Center for Strategic Communication

Soldiers and veterans looking to alleviate the devastating symptoms of post-traumatic stress disorder might soon have a new way to help themselves. Strangely, it involves using their gray matter to control a videogame.

The process is known as neurofeedback, or NF, and it’s the latest in a long, increasingly out-there list of potential PTSD remedies — from neck injections to memory-zapping drugs — being studied by military researchers. This week, scientists at San Diego’s Naval Medical Center announced plans for a clinical trial on 80 patients, designed to compare neurofeedback with a sham control procedure. The trial, the first of its kind, is meant to determine whether or not NF can avail soldiers of symptoms like nightmares, anxiety attacks and flashbacks.

“The proposed study could expand treatment alternatives for servicemen with PTSD,” the announcement reads. “If [neurofeedback] is shown to improve symptom reduction […] it would offer a non-pharmacological intervention that would avoid undesirable side effects, and accelerate recovery.”

While the idea sounds pretty odd, the process of neurofeedback isn’t so intimidating (and I would know, having undergone the procedure myself for The Daily last year). A clinician affixes EEG electrodes to specific regions on a patient’s scalp, designed to read the output of the patient’s brain activity. Then, as the clinician monitors those brain waves from a computer console, the patient controls the key element of a videogame — like a car racing through a winding tunnel — using nothing more than their mind.

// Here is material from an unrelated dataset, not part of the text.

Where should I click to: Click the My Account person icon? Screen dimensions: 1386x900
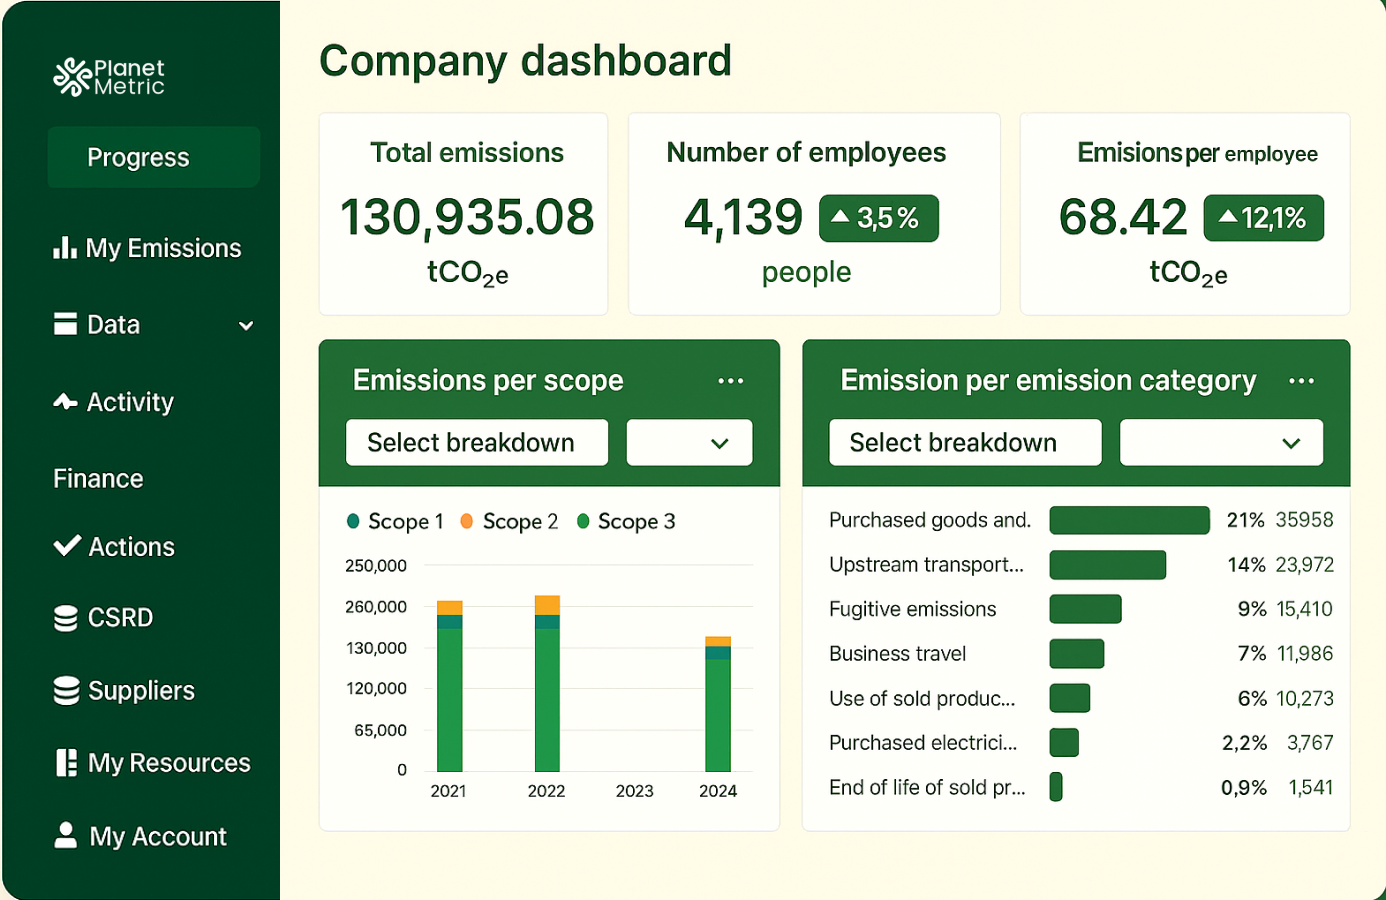pos(66,835)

If a patient’s brain activity remains calm and steady, the videogame responds with enhanced performance — the car moves more quickly and navigates smoothly. If activity is wonkier and less controlled, that race car will veer out of control and, say, smash into a brick wall. Game over.

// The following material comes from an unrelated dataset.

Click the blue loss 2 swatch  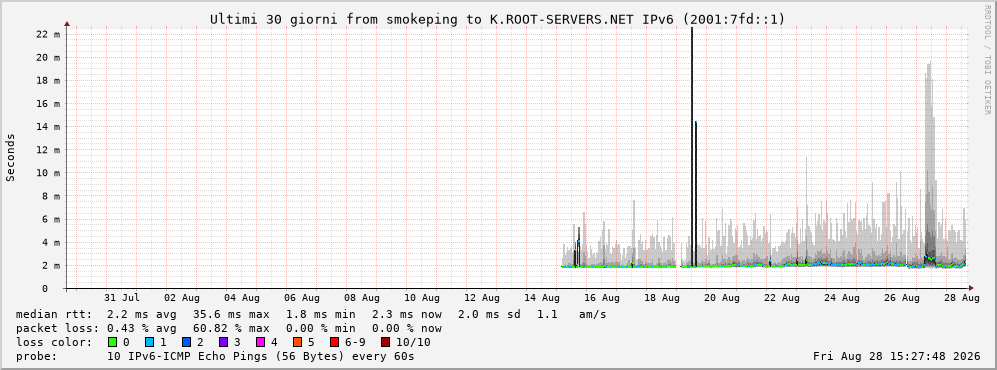186,342

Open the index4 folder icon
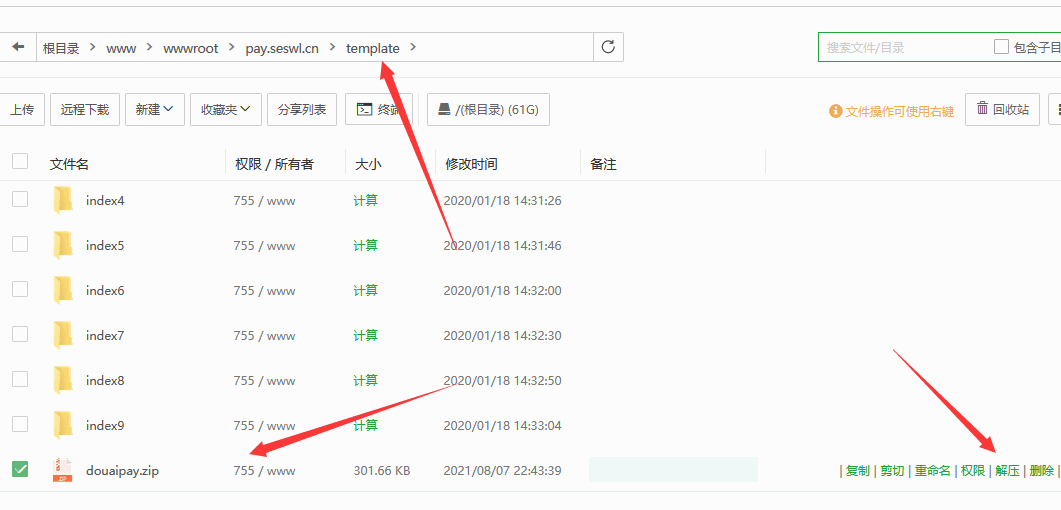(x=63, y=200)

The idea behind NF is grounded in the emerging science of brain plasticity, or the ability of the adult brain (previously thought to reach stasis in adulthood) to change throughout life. Neurofeedback clinicians suspect that the brain, in “seeing” its own activity on-screen, is spurred to fix defects in order to work on a more optimal level. Over a series of several sessions, those repairs then supposedly become more permanently entrenched.

“When the brain sees itself interacting with the world, it becomes interested in that,” Dr. Siegfried Othmer, chief scientist at LA’s EEG Institute and responsible, along with his neurobiologist wife Sue, for “The Othmer Method” — a specific approach to neurofeedback being used in the military trial — told me last year.  ”Likewise, when it sees the signal on-screen and realizes it’s in charge, it becomes interested. You might not notice, but the brain takes notice.”

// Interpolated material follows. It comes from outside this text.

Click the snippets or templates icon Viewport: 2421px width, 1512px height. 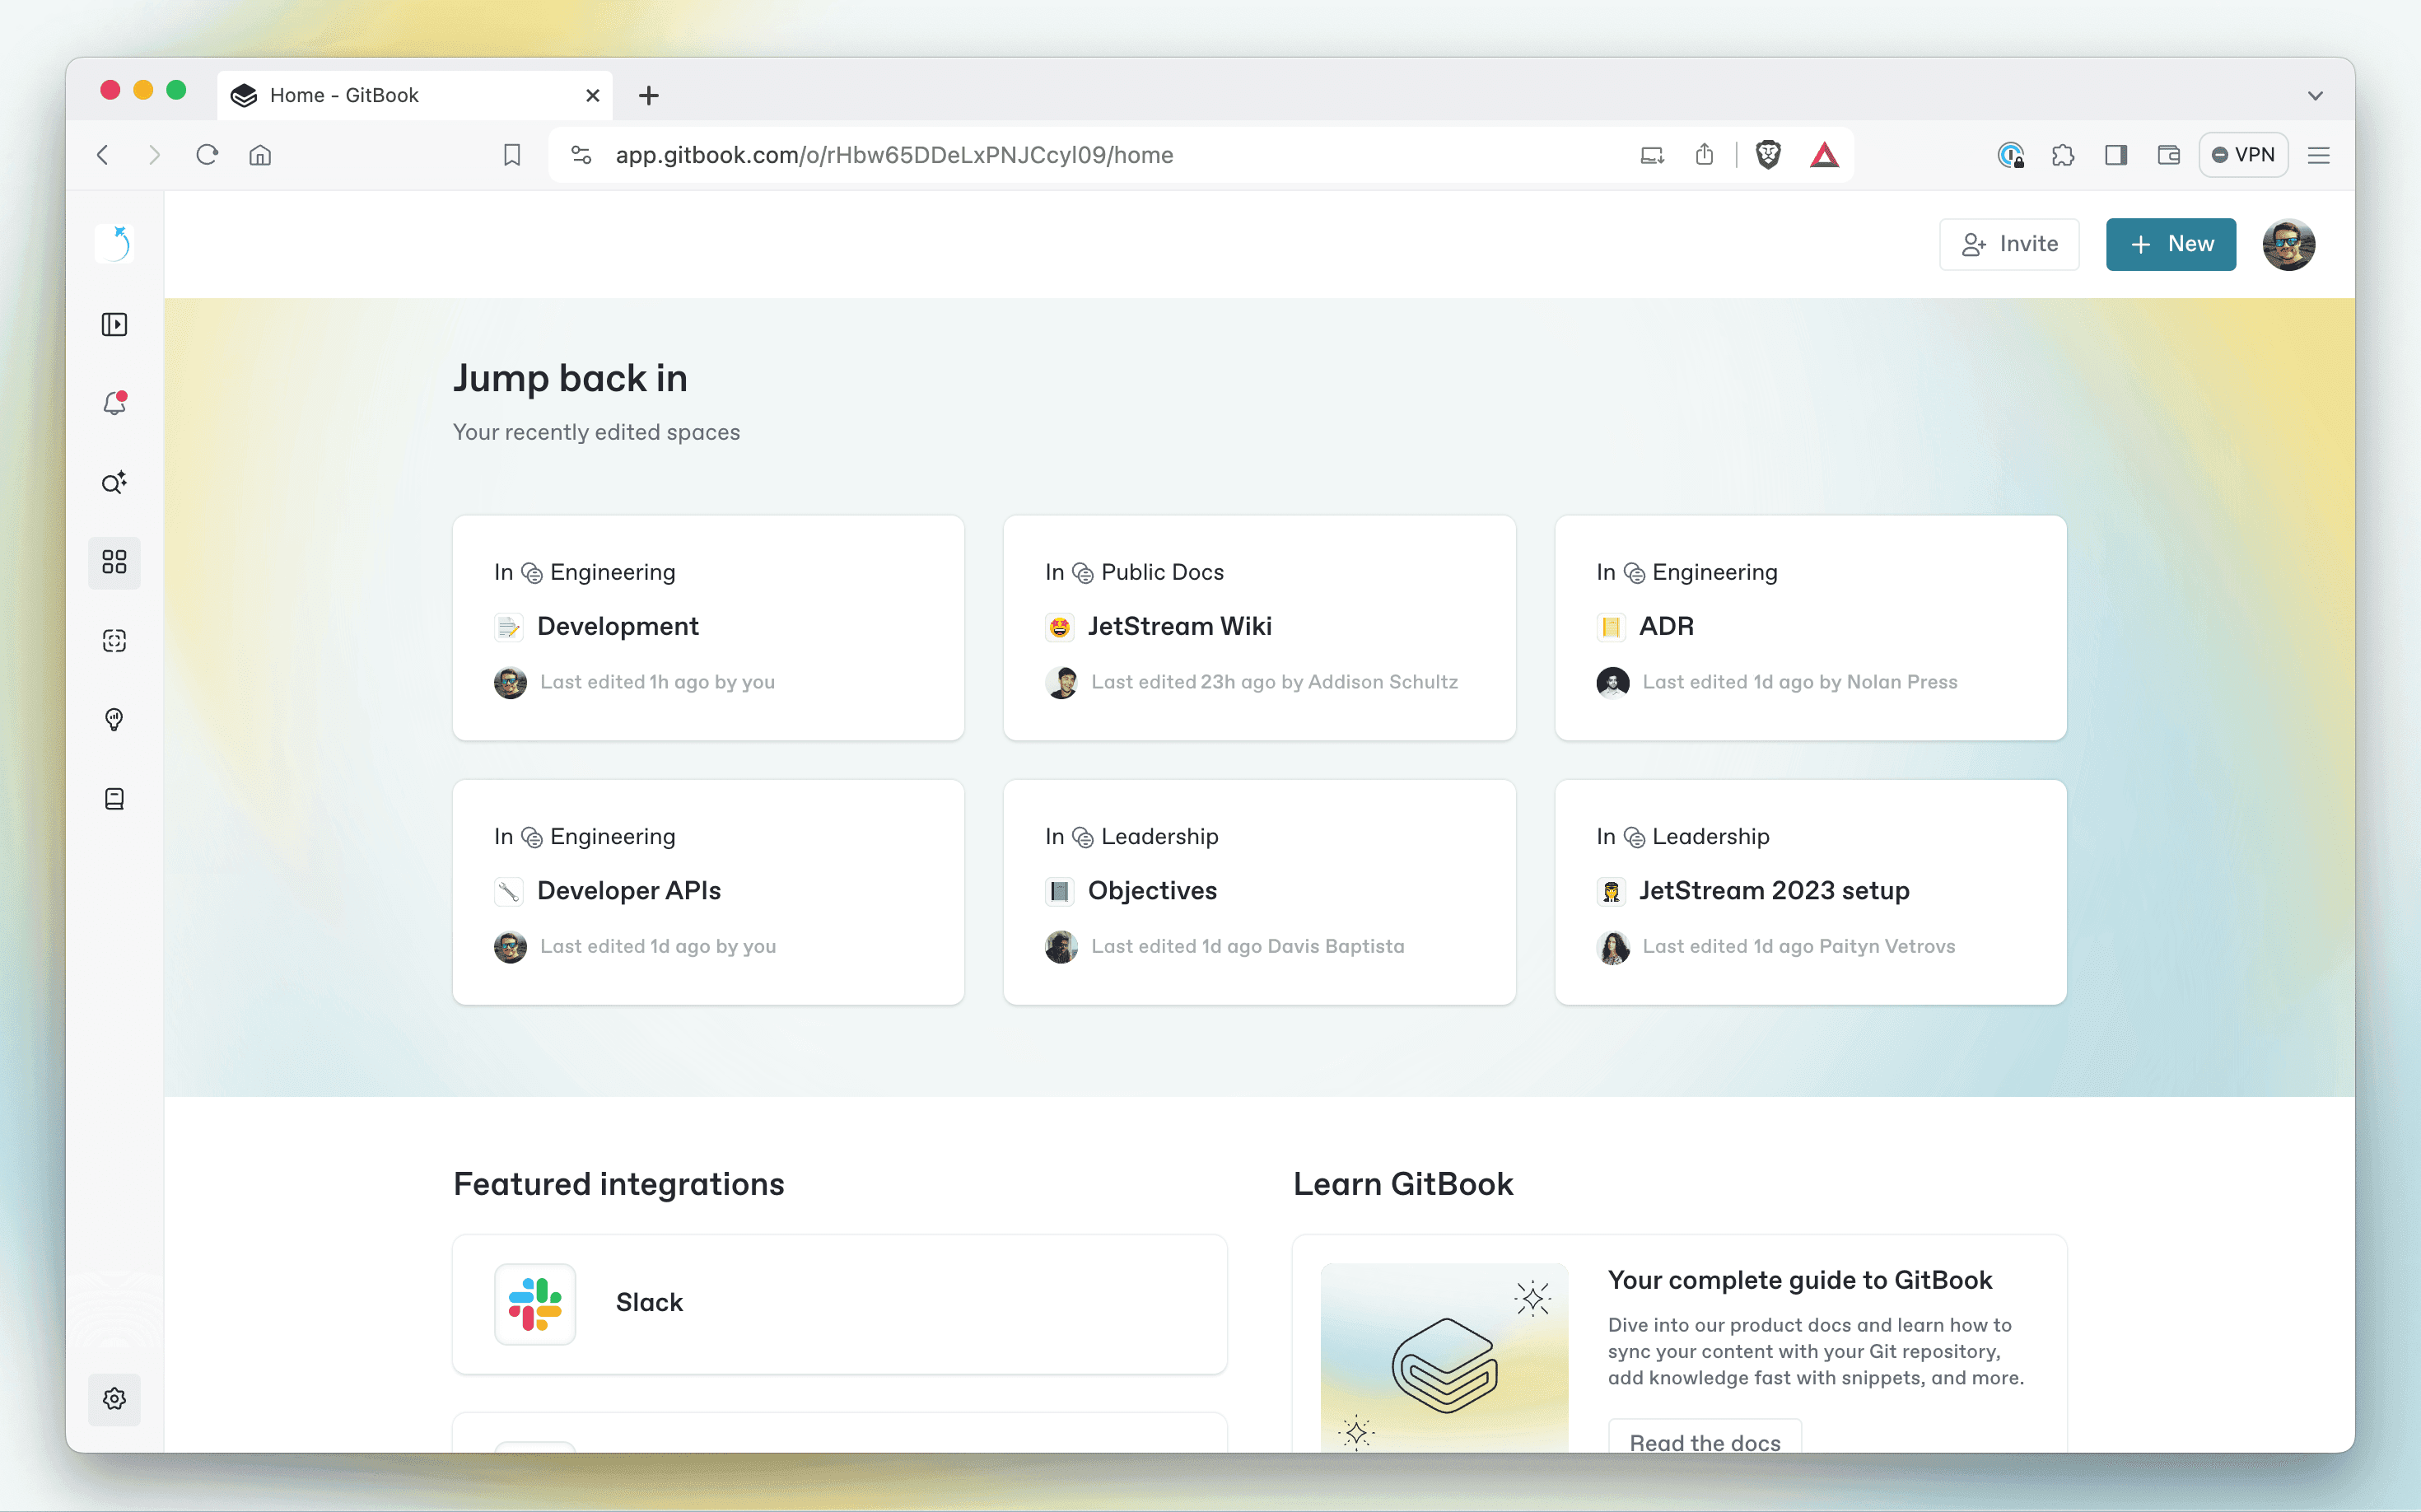(117, 641)
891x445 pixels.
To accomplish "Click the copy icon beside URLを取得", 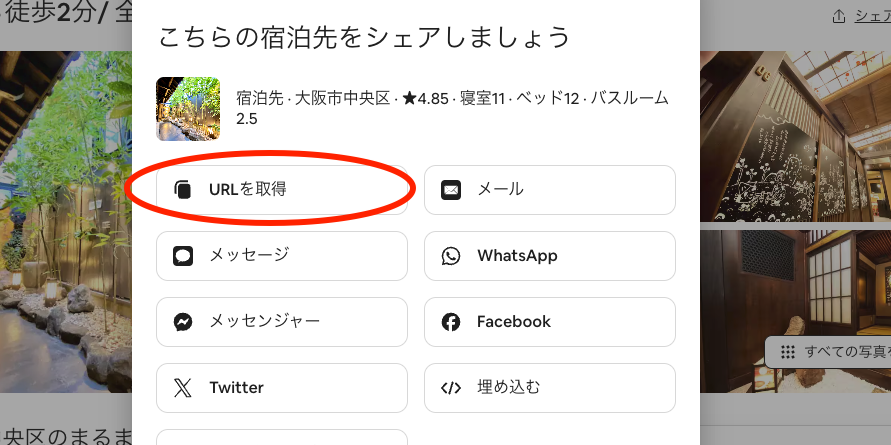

The realm of brain plasticity is relatively new, but neurofeedback actually isn’t. The procedure first gained notoriety in the 1960s as a treatment for everything from migraine headaches to bed-wetting. Still, in part because of a paucity of mainstream scientific research, the approach has long been relegated to the realm of bunk science. “I think the practice has gotten ahead of the science,” Dr. Andrew Leuchter, a professor at UCLA’s Semel Institute for Neuroscience and Human Behavior, told me. “It wouldn’t be surprising … if much of the benefit was attributable to the placebo response.”

Despite such mainstream skepticism, neurofeedback is already being used by several military doctors and psychologists. Maj. Michael Villaneuva — nicknamed “The Wizard” by his patients — has performed NF on several hundred active-duty soldiers, and even brought his game console and electrodes on a deployment to Afghanistan this year. And Dr. Jerry Wesch, who leads a PTSD recovery program at Fort Hood, describes the results of his own neurofeedback trials on patients as “jaw dropping.”

Upwards of a thousand former soldiers have also tried neurofeedback, thanks to Homecoming 4 Veterans, a non-profit started by the Othmers that offers free NF to veterans through a network of 200 practitioners nationwide. The two are also responsible for training Villaneuva and other military docs in the art of NF.

Already, the Othmers are confident that the military’s clinical trial, expected to kick off in December, will yield positive results. And they hope that the trial, once complete, lends more credence to the therapy they’ve helped pioneer. “I think the trial could be huge, not only with [medical] academia, but for clinicians,” Sue tells Danger Room. “They’re often wary of adapting procedures that haven’t seen evidence-based study. So this checks off an important box.”

But the trial won’t be easy: Controlled tests of processes, rather than pharmaceuticals, are notoriously tough. That’s because designing and executing a “sham” procedure is much more difficult than, say, just doling out sugar pills instead of the real drug.

Then again, for soldiers who credit neurofeedback with their recovery from PTSD, the execution or academic impact of a clinical trial is hardly the most important thing. “How it works doesn’t matter to me,” Staff Sgt. Justin Roberts, who underwent the process at Fort Hood, told me. “Just as long as it does.”